Kiyya Baloch, a journalist from Balochistan now exiled in Europe, says Tehran might be paying back Islamabad for its support for anti-Tehran Sunni militants.
“It is likely that Iran is supporting the current rise in violence,” he said. “At the least, they are closing their eyes to the activities of Baluch militants.”
Changing Insurgency
Since 2020, Baluch factions have attacked Pakistani security forces, civilians, and Chinese projects inside the country and have publicly clashed with exiled Baluch nationalist leaders whom Islamabad accused of leading the insurgency after the violence that followed the 2006 killing of Nawab Akbar Bugti, an elderly Baluch politician.

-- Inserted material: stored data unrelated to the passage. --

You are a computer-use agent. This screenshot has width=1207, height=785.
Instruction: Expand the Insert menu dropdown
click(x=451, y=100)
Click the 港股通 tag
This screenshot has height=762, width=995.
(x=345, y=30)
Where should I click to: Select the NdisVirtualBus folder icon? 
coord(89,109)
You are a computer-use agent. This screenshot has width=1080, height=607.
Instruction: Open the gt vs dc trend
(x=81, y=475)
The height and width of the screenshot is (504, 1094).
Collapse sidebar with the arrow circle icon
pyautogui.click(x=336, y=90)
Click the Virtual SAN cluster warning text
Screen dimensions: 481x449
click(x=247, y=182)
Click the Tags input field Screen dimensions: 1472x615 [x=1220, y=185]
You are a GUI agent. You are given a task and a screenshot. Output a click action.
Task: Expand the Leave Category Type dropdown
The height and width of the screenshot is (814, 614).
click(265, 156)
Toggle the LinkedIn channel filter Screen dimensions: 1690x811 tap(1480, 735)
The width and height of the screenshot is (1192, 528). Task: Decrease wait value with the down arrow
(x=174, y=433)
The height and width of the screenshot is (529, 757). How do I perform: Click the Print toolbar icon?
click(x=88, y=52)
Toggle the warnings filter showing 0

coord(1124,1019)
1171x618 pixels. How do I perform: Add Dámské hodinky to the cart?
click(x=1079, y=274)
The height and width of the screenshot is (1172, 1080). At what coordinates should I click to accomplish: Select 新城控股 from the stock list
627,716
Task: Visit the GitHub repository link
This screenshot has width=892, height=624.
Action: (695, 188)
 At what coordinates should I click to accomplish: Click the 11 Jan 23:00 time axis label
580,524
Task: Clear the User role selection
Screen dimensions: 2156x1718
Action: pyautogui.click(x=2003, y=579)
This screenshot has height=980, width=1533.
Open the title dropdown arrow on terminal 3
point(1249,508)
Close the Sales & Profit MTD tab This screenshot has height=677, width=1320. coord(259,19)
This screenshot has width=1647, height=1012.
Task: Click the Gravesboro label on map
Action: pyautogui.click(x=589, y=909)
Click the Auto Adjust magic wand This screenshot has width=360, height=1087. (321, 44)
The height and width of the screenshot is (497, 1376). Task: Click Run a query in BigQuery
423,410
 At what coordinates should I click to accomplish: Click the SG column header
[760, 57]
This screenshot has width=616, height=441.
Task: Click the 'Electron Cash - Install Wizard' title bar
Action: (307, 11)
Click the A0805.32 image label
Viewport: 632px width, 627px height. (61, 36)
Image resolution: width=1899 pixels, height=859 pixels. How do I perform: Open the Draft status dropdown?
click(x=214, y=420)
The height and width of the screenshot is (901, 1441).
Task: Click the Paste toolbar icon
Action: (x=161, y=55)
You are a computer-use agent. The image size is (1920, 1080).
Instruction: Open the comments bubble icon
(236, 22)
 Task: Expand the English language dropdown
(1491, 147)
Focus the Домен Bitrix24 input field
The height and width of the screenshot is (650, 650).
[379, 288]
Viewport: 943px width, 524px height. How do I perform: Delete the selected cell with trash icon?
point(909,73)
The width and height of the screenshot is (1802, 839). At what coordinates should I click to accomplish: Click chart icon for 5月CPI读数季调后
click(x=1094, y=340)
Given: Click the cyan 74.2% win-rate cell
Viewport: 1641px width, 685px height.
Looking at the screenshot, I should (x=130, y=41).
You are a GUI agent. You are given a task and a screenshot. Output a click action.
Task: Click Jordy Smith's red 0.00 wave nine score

“This is unprecedented,” says Sajdi. “The leadership here accuses the tribal leaders of betraying their cause because they were seen as capable of compromising their [Baluch] interests.”
In 2009, the Baloch Liberation Front (BLF) emerged as the first non-tribal militant group that relied on recruits from the vast Makran region in southern Balochistan. In 2019, the Baluch Raji Ajohi Sangar (BRAS) allied BLF with a faction of BLA and the Baloch Republican Army. While retaining their old names, the groups have undergone leadership changes. These groups now appear to be forging a new path.
“They have concluded that classic guerrilla tactics such as hit-and-run attacks do not attract much attention,” Kiyya Baloch noted. “So they are copying the Taliban and groups in the region,” he added, saying that instead of frequent small-scale attacks, they are now focused on sporadic large attacks such as those last week in Panjgur and Naushki.
Sajdi, the newspaper editor, sees no visible end to the ongoing violence.
“In its absence of a political settlement, violence will continue, and it will end when one side is defeated utterly,” he said.